- Written instruction -
Reproduce the passage of the article on the Philistines of Crete and Alalakh, starting with "They do not" and going on through "about the Philistines.".

- Excerpt -
_ _ _ _ _

Wednesday, October 2, 2019

The Philistines of Crete and Alalakh


 

 
by
 
Damien F. Mackey
 
 
---------------------------------------------------------------------------------------------------------------
The conventional chronology has the Philistines all mixed up.
They do not emerge in history until the time of pharaoh Ramses III, in the early C12th BC, we are told.
But, apart from the fact that Ramses III has been dated several centuries too early, archaeology tells us quite a different story about the Philistines.
So Dr. Courville tells.
---------------------------------------------------------------------------------------------------------------
 
 
I was heavily reliant upon the research of Dr. Donovan Courville (The Exodus Problem and its Ramifications, 1971, I and II) for my discussion of the Philistines in my university thesis:
 
A Revised History of the Era of King Hezekiah of Judah
and its Background
 
AMAIC_Final_Thesis_2009.pdf
 
in Volume One, Chapter Two: “The Philistines and their Allies”.
Beginning on p. 46, I wrote:
 
The Earlier Philistine History
 
It remains to be determined whether or not the Philistines can be traced all the way back to Crete in accordance with the biblical data; though obviously, from what has been said, to well before the time of the ‘Sea Peoples’, whose immediate origins were Aegean, not Cretan.

_ _ _ _ _

- Collected data -
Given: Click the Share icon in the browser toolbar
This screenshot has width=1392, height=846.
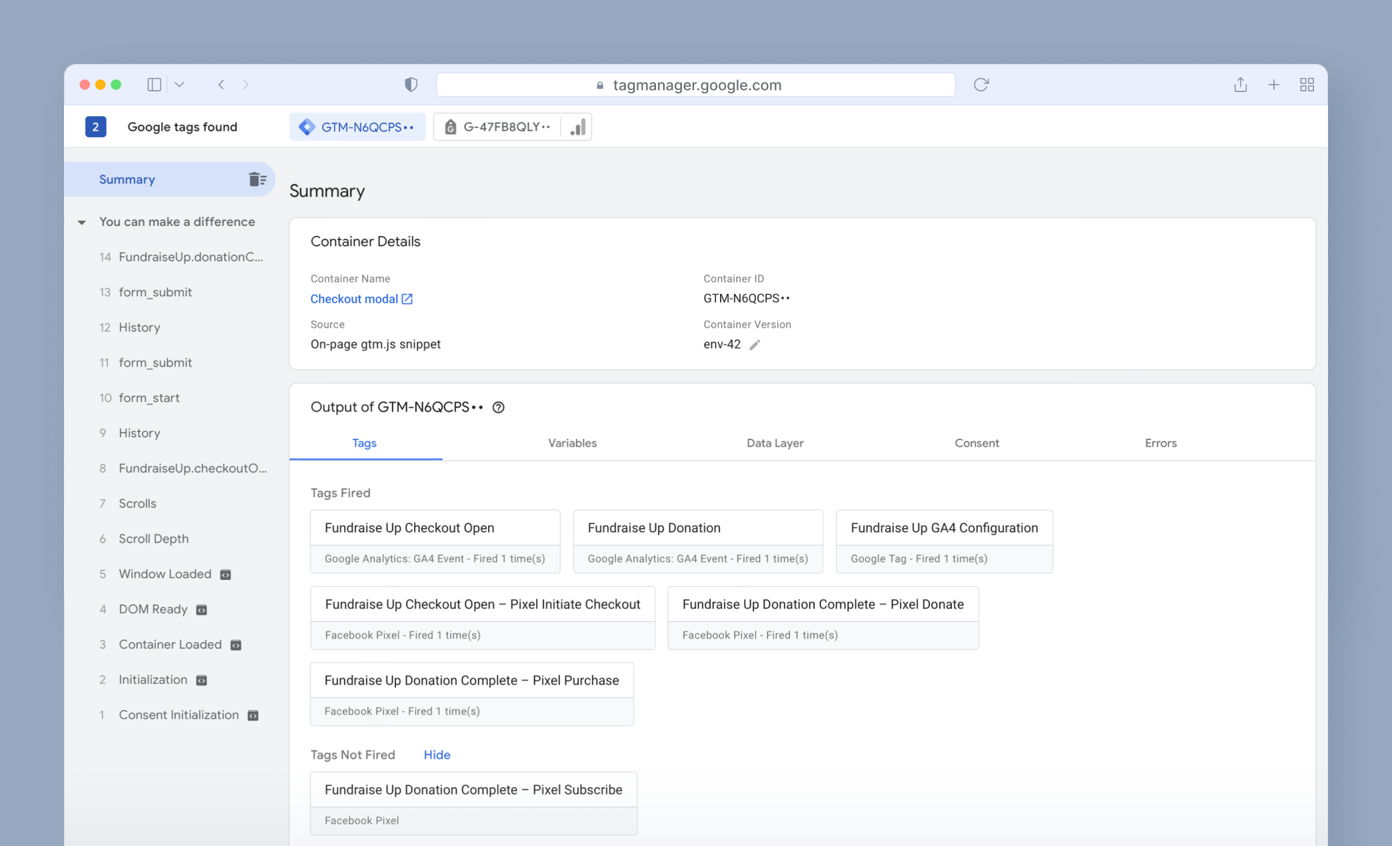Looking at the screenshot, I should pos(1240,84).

_ _ _ _ _

- Answer to the problem -
They do not emerge in history until the time of pharaoh Ramses III, in the early C12th BC, we are told.
But, apart from the fact that Ramses III has been dated several centuries too early, archaeology tells us quite a different story about the Philistines.